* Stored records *
-- -- --
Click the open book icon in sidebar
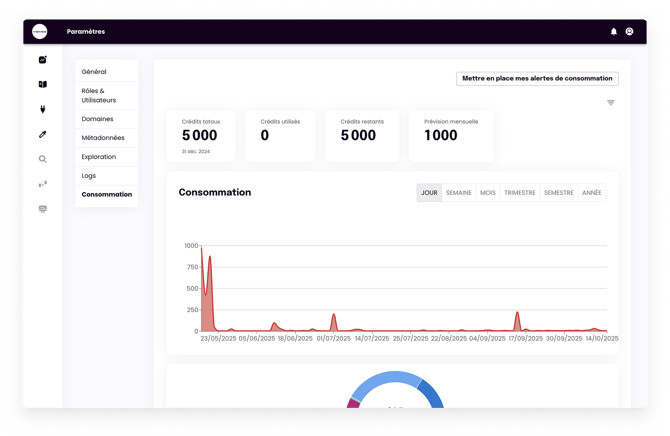This screenshot has height=436, width=670. pyautogui.click(x=43, y=85)
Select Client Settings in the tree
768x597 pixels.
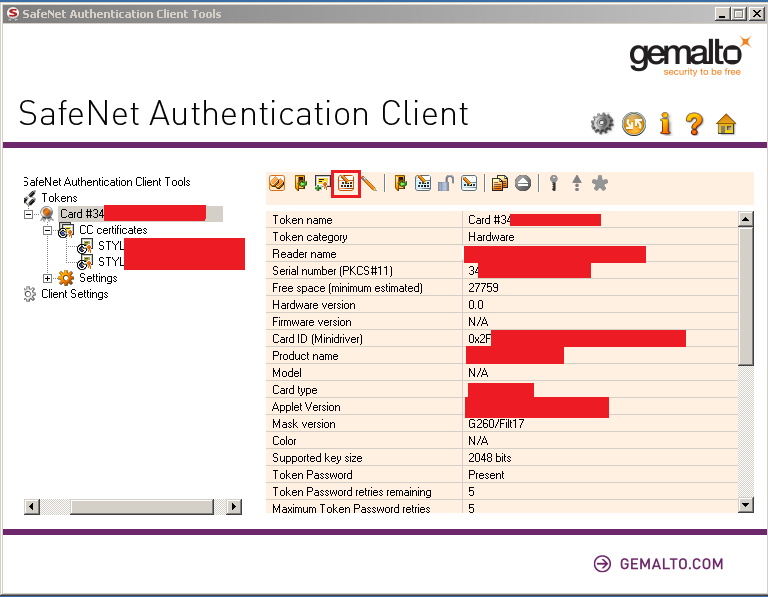click(x=74, y=294)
-- -- --
Could you retype every record exactly, leaving the pictures out?

* The completed task *
Click the open book icon in sidebar
This screenshot has height=436, width=670. pyautogui.click(x=43, y=85)
Select Client Settings in the tree
768x597 pixels.
click(x=74, y=294)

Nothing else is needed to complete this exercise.